Segundo os dados genômicos, entre os grupos mais aparentados aos antigos caribenhos estão os palicures, uma etnia do norte do Amapá, bem como os piapocos, presentes na Venezuela e na Colômbia. Ambos falam idiomas da família linguística aruaque, uma das mais importantes da América do Sul, à qual pertencem também povos nativos do Alto Xingu e do Pantanal, por exemplo.

Ainda não é possível ter certeza sobre a rota seguida por esses argonautas pré-históricos, diz um dos coautores do estudo, o pesquisador português Daniel Fernandes, ligado à Universidade de Viena e à Universidade de Coimbra. "A explicação mais simples neste momento é apontar a região mais ampla do nordeste da América do Sul como o centro de origem deles", afirma.

Fernandes assina a pesquisa, publicada nesta semana na revista científica Nature, junto com a equipe do americano David Reich, da Universidade Harvard, que lidera um dos mais importantes centros de estudo de DNA antigo do mundo. O grupo conseguiu obter dados do genoma de 174 pessoas que viveram no Caribe entre 3.200 anos e 400 anos atrás; além disso, comparou tais informações com as que já estão disponíveis sobre o DNA de outras 89 pessoas que viveram nas Américas antes do contato com os europeus.

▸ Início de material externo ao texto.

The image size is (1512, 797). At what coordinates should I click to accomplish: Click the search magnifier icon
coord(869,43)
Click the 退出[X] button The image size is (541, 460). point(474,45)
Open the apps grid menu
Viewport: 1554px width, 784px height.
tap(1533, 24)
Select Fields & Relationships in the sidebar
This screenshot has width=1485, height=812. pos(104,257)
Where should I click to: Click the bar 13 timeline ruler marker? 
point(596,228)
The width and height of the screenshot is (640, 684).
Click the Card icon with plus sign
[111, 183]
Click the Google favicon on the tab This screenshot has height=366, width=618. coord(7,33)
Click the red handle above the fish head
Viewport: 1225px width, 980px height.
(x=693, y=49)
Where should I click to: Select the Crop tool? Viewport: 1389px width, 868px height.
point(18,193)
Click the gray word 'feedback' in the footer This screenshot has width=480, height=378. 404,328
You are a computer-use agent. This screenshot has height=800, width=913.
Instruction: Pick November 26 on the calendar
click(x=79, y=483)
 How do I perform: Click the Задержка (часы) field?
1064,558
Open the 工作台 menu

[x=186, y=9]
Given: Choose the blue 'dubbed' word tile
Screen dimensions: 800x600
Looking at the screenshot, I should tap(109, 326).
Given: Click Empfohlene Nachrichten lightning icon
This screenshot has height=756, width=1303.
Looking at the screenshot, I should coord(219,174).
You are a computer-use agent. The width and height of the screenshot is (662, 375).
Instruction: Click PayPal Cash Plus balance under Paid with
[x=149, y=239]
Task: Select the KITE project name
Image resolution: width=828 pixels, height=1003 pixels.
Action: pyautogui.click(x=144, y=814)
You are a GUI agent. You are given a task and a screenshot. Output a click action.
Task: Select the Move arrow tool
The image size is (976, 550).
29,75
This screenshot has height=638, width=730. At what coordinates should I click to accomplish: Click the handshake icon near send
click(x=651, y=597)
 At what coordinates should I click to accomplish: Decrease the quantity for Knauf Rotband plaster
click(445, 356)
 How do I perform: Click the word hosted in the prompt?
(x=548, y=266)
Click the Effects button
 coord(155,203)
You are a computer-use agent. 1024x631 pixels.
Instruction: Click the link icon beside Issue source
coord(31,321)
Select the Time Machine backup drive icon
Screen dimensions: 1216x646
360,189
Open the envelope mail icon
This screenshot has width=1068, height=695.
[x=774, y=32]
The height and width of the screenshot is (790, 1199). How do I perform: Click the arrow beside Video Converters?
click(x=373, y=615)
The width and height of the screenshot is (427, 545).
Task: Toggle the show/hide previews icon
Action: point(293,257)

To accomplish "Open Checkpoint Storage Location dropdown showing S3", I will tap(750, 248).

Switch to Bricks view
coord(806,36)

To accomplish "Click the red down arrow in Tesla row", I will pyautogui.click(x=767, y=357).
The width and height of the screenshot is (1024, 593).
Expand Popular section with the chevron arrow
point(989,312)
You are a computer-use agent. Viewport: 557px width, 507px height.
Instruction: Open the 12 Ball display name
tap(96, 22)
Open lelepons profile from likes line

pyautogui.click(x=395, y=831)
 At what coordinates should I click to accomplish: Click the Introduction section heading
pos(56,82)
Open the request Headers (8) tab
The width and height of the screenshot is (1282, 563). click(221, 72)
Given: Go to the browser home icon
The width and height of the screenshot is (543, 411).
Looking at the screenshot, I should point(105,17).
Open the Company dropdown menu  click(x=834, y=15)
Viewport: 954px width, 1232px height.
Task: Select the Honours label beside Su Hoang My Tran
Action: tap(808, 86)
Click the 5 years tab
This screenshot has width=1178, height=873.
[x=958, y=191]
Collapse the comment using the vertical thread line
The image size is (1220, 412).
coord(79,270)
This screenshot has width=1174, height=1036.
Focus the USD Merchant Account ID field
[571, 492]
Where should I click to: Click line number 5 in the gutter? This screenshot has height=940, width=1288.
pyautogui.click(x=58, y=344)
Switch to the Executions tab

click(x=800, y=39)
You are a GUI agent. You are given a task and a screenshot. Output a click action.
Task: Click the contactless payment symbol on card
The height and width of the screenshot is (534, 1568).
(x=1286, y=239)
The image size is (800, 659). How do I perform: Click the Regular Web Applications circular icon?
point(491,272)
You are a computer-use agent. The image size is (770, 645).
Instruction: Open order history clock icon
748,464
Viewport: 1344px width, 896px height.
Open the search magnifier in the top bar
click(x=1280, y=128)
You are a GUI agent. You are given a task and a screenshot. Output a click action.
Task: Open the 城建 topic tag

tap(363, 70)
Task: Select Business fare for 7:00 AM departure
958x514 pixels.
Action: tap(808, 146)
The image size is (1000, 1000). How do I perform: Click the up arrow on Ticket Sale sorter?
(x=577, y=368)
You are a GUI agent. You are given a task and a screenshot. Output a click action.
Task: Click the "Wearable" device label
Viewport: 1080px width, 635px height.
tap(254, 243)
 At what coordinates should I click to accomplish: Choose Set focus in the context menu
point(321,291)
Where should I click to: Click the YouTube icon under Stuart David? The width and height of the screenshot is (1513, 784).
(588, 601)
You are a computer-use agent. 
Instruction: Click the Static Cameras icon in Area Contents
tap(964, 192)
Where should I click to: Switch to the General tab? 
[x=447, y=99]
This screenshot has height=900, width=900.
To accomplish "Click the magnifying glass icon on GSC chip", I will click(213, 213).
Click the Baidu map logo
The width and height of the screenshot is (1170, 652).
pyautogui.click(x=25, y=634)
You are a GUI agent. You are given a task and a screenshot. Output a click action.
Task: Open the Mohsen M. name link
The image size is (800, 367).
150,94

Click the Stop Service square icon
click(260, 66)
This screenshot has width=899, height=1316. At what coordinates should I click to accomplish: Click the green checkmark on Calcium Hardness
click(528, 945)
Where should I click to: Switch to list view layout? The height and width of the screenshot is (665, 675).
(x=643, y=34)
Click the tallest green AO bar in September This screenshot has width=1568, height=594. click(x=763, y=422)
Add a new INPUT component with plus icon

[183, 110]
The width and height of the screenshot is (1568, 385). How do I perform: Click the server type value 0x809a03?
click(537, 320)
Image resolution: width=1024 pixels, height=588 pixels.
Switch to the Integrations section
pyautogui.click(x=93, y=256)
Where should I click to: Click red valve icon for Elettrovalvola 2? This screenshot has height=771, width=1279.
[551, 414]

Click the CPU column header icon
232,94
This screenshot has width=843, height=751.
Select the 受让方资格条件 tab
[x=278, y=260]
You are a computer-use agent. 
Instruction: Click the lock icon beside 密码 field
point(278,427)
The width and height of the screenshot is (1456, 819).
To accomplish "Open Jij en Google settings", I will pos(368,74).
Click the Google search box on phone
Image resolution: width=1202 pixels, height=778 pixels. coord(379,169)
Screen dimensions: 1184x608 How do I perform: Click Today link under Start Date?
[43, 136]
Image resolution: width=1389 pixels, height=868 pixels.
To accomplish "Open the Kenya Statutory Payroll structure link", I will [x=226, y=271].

A primeira grande conclusão do estudo é que o povoamento das ilhas da América Central aconteceu em duas fases. Na primeira, grupos que usavam instrumentos de pedra e ainda não dominavam a fabricação de cerâmica chegaram ao território caribenho –segundo a arqueologia, há cerca de 6.000 anos. Essa migração inicial provavelmente antecede a formação dos atuais grupos étnicos indígenas, já que eles tinham parentesco igualmente próximo com tribos das mais variadas famílias linguísticas da América do Sul, como povos tupis, aruaques, caribes (apesar do nome, também presentes na Amazônia) e guaicurus.

A partir de 2.500 anos atrás, porém, essa onda original de povoamento começou a ser substituída por um novo grupo de navegantes, que dominavam a agricultura e a fabricação de cerâmica e substituíram quase totalmente os habitantes originais do Caribe. A exceção parece ter sido Cuba, onde a população arcaica, como os pesquisadores a chamam, subsistiu em quantidades consideráveis até perto de 1492, quando Cristóvão Colombo e seus marinheiros espanhóis desembarcaram na ilha pela primeira vez.

É a segunda onda, tomando conta de praticamente todo o Caribe, que tem conexões genômicas próximas com a Amazônia brasileira e com os povos falantes de idiomas aruaques. Embora a região tenha ganhado seu nome por causa da presença de etnias ligadas à família linguística caribe, que é bastante distinta, os pesquisadores não identificaram essa diferenciação no DNA. Mudanças nos estilos de cerâmica com o passar do tempo parecem ter surgido naturalmente a partir de subdivisões da mesma população original. "É possível que tanto aruaques quanto caribes tenham se originado a partir do mesmo conjunto genético. Estudos futuros certamente permitirão que os pesquisadores revisitem essa questão", diz Fernandes.

De qualquer maneira, a aparente predominância aruaque faz sentido quando se considera que esses povos eram o equivalente amazônico dos fenícios do Oriente Próximo antigo: uma sociedade voltada para o transporte de longa distância por meios aquáticos (originalmente em canoas nos grandes rios, antes de se aventurarem pelo mar), exímios comerciantes e diplomatas que forjaram alianças em boa parte da América do Sul.

O DNA também dá testemunho disso: em vários casos, os pesquisadores encontraram primos distantes que foram enterrados em diferentes ilhas caribenhas. O exemplo mais extremo é o de um homem sepultado nas Bahamas, enquanto seu parente morreu na República Dominicana, a quase 1.000 km dali. Jornadas de longa distância por mar, portanto, parecem ter sido parte importante da cultura deles.

O grupo calcula que cerca de 4% do DNA dos atuais cubanos e 14% dos porto-riquenhos de hoje deriva dessas populações.